- Moments of grief can strike at any time.
- Telling someone else about an outburst of mourning is important for healing.
- Forcing sorrow back down only stores it whole, undiminished.
Right now, sorrows are hitting us from all directions—the degradation of nature and the death of innocents among them. Plus, our personal losses live within us and are both boundless and timeless. A familiar aroma, an evocative song, or even a glimpse of sunlight moving through leaves at a certain angle can summon these memories and bring us back to a loss when it was fresh.
Grief grabs us in the car on the way home from work or in the shower or while walking the dog, just from having a solitary interlude when feelings rise up, vivid and insuppressible. Telling someone else about such an outburst of mourning must come next if grief is to continue to heal.

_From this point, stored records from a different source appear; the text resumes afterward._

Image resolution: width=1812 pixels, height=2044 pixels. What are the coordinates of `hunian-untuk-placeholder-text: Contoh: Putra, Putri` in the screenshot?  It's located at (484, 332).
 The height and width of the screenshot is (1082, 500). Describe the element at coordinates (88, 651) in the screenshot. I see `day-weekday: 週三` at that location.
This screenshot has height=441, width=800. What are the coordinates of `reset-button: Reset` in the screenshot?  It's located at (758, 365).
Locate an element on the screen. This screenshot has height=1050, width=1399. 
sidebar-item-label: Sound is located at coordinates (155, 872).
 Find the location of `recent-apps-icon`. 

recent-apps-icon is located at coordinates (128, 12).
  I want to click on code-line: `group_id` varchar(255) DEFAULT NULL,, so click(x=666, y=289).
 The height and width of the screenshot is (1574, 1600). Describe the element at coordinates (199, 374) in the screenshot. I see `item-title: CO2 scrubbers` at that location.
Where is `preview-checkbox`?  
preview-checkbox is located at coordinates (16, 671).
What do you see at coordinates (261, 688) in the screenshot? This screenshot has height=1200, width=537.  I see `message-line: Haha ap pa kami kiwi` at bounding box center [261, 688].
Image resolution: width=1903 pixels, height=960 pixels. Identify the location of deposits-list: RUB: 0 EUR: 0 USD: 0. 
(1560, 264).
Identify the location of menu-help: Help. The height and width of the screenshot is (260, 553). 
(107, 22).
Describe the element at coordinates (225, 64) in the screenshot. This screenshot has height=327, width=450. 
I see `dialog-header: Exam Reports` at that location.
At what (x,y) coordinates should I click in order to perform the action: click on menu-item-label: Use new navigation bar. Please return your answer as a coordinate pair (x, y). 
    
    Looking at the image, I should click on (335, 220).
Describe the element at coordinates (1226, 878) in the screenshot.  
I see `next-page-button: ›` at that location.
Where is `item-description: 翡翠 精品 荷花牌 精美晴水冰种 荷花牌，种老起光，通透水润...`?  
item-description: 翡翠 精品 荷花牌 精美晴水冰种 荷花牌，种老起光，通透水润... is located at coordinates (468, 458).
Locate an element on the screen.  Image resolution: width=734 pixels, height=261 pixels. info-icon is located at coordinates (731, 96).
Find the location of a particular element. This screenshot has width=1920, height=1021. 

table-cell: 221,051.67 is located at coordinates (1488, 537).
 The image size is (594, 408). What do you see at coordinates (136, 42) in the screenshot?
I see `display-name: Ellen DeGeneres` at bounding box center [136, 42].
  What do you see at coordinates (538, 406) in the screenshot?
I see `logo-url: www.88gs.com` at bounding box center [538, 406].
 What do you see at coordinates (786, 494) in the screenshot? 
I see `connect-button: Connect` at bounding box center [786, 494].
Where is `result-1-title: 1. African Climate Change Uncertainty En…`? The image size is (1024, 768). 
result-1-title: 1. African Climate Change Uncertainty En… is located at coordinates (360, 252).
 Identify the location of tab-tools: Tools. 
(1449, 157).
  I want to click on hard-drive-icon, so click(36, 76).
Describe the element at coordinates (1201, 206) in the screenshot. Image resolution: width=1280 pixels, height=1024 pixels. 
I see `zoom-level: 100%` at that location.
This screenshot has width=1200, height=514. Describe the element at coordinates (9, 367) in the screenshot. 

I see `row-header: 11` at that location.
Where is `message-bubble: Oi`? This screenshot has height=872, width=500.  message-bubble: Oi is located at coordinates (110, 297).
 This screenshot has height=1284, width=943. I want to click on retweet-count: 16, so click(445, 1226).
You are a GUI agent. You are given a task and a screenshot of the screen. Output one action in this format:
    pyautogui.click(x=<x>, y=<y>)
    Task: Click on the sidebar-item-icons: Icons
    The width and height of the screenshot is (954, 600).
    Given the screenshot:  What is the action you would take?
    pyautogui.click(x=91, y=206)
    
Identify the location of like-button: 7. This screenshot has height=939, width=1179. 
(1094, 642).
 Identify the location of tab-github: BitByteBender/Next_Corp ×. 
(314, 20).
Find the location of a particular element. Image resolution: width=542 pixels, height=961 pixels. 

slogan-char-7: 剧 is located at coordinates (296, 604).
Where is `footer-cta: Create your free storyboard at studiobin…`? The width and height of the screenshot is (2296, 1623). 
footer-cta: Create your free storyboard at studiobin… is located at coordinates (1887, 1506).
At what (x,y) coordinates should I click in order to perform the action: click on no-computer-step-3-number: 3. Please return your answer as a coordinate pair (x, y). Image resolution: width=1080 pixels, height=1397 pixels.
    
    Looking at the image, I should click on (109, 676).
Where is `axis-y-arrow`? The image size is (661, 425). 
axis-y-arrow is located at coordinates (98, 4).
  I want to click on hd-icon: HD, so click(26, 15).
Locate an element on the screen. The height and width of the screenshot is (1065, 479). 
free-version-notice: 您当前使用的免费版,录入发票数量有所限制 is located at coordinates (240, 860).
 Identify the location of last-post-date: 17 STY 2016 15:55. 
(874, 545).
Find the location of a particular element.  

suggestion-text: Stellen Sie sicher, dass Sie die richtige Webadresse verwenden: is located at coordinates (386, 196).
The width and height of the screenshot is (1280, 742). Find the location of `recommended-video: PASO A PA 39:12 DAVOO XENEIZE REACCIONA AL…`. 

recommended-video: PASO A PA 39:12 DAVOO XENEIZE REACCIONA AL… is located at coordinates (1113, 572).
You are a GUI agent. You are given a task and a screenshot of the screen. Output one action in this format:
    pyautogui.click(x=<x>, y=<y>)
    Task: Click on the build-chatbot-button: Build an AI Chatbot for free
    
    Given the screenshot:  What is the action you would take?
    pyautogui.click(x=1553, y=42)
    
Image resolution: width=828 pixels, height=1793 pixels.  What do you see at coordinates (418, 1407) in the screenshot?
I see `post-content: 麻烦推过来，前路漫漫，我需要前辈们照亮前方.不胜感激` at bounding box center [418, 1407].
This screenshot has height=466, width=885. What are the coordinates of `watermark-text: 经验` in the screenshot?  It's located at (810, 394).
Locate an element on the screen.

The only sure way to move through sorrow is to sit with it and express it, to make it communal. Unfortunately, we often try to avoid this necessary process through distractions, substances, or nonstop activity. The call to be cheerful is relentless. There are so many pressures to put on a happy face that many of us withdraw socially rather than force a pretense that we are “fine.” Who wants to be a downer, an energy drain, the one who puts a damper on the evening? We don’t want to be the one who burdens others with heavy feelings. But if we conceal our sadness instead of grieving openly, we each end up isolated within the sorrows we hide.
One time I was finally unburdening myself to a friend on the phone when I heard the quiet clicking of a keyboard in the background. I didn’t blame her; I just retreated. We are so pressured that we need to optimize every moment. Sneaking in a quick Google search while someone else is talking—what’s the harm in that? Ah, but then I had no further desire to talk, and the tears that were finally rising to the surface slipped quickly back down to a place out of reach of comfort.
We have a stark shortage of listeners in a culture of hurry. When it comes to letting someone get things off their chest, really hearing them out, there are no shortcuts. We have to take the time to receive what they have to say, in the way they need to say it, when they are ready to release it. Grieving can be inconvenient. When we do let it happen, we tend to find a surprising depth of relief, a sense of renewal, and the confidence to get through the rest of it. But we need the listeners, the grief receivers, to attain all of this.
Here's a link to a public talk I gave about grief at the University of Washington in November 2022. Within this exploration are tips for those who wish to get better at taking in another person’s grief as well as ways to resist our own urge to withdraw into suffering in silence.
We have become too busy to grieve; this is the plight most of us are in. Yet trying to put on a front and retreat is not an answer, nor is it a sign of strength. Over time, we find out that forcing sorrow back down only stores it whole, undiminished. Sorrow insists on solace and will keep arising until it is comforted. We have to make room for grieving, both those in sorrow and those willing to open their hearts.